Both guitarist Richard Pinhas and musician/artist Merzbow (Masami Akita) have been working at their craft since the '70s, and this meeting of minds is in essence a microcosm of their work. As pioneers in the field of noise as music they've produced work that hasn't been co-opted by a broadening mainstream and that in itself perhaps says something of the societies of which that mainstream is representative.
Summit meeting as this may be then, the results are often as tranquil as they are subversive. For all of the detail of "Merzdon / Helbow Kills Animal Killers," it's music that ends in seemingly arbitrary fashion, as if the performers, conscious of the limited tonal and rhythmic palette they've fashioned for themselves, are conscious of letting things peter out before repetition becomes an end in itself.
They also make music steeped in precedents, and the following "Chaos Line" is a case in point, where the spirits of Robert Fripp and Brian Eno haunt the margins in benign fashion. The swells and ebbs of this one are, however, entirely the performers' own, and the same might be said of the undercurrent of deep white noise that could be the ultimate manifestation of blankif the contentious issue of the lack of incident in the music is disregarded.
The very incident-free nature of the music might at times be an end in itself, a token act of subversion with the intention of undermining established tropes, and while that might be an admirable end in itself it doesn't alter the fact that the end results, as far as many are concerned, might be curiously uninvolving.

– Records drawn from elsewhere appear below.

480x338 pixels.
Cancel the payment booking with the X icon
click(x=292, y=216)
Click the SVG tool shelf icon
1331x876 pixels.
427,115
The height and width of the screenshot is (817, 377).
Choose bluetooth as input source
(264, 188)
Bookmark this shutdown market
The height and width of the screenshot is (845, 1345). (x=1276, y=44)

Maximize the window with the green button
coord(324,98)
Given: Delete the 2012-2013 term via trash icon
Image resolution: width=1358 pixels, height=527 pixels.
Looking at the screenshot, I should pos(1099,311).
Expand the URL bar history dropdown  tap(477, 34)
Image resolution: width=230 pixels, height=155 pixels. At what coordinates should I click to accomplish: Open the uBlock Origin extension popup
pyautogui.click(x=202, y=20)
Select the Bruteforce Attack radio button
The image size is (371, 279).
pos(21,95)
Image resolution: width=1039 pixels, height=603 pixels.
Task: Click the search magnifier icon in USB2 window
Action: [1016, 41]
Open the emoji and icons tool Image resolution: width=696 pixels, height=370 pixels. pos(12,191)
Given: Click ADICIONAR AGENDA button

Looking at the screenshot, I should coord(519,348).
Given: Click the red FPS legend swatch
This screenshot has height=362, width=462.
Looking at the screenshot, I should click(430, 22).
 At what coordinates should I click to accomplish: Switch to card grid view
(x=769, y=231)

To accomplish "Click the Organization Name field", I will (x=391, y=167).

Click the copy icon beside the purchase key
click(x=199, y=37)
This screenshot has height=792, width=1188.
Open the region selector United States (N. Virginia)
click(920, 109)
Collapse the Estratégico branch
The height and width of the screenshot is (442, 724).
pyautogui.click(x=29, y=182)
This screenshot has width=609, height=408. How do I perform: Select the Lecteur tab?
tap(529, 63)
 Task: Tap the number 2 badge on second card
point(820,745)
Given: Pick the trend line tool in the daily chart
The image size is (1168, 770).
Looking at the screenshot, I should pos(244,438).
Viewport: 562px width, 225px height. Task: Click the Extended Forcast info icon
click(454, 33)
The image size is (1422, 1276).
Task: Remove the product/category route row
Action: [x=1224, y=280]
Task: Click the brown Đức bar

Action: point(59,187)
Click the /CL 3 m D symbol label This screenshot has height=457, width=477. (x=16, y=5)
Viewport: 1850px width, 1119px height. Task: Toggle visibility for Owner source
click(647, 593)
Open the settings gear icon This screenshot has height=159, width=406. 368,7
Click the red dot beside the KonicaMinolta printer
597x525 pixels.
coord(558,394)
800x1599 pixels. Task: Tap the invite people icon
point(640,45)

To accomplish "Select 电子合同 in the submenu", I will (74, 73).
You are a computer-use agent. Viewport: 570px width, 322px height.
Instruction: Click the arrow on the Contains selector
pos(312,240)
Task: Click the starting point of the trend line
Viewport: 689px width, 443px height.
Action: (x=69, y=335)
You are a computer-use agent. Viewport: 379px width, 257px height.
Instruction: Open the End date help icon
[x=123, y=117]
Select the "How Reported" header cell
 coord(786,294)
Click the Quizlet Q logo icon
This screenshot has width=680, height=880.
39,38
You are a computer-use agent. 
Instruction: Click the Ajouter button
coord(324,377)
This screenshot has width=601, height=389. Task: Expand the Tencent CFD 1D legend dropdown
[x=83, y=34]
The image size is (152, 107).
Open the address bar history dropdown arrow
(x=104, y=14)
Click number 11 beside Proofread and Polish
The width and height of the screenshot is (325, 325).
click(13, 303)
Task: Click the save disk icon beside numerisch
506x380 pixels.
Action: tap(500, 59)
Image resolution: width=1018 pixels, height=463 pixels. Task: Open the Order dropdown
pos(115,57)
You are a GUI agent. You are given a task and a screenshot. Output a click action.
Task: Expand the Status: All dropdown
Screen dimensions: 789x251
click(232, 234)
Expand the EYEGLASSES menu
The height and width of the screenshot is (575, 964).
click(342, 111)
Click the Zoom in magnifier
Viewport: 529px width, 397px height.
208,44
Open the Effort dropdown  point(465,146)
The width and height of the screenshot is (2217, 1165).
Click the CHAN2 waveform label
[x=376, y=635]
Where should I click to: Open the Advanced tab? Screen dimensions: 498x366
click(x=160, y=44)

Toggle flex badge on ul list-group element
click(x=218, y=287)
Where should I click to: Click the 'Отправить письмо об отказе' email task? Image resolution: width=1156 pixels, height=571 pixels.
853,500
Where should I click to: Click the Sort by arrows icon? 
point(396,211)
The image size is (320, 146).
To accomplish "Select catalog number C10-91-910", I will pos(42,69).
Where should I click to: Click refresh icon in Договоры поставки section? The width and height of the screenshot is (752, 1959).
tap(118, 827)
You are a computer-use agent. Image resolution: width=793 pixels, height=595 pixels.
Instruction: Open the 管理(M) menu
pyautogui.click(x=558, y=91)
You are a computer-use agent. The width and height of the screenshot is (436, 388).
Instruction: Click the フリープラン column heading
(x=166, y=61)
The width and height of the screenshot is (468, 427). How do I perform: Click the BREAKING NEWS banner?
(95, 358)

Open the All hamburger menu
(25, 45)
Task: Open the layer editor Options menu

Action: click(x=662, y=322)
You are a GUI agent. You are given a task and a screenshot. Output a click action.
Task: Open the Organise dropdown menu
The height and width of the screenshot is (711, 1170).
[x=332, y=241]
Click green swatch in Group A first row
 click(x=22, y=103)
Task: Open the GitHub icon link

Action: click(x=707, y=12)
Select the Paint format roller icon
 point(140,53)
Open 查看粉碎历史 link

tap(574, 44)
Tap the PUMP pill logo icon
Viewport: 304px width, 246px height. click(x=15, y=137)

On the other hand such a judgment could be indicative only of a singular outlook. Certainly the fuzzy logic of the opening "Tokyo Electric Guerilla" has the air of intrigue about it, with blank sounds occupying some resonant soundspace where the human is in thrall to the electronic and even the pulse itself is arbitrary, maintained in its place for as long as it takes the performers to get bored with it.
Where the operation is more modest, as it is on the lengthy "Shibuya AKS," a combination of two very different rhythmic configurations addresses the issue of tension and release quite nicely, although anything as relatively trite as the latter is meticulously avoided, not so much by overt intent as it is by stealth. Again, the arbitrary plays a role stronger than it would in any more overtly human music, but the order that implies is subverted from within by the old standby that is straightforward human rage.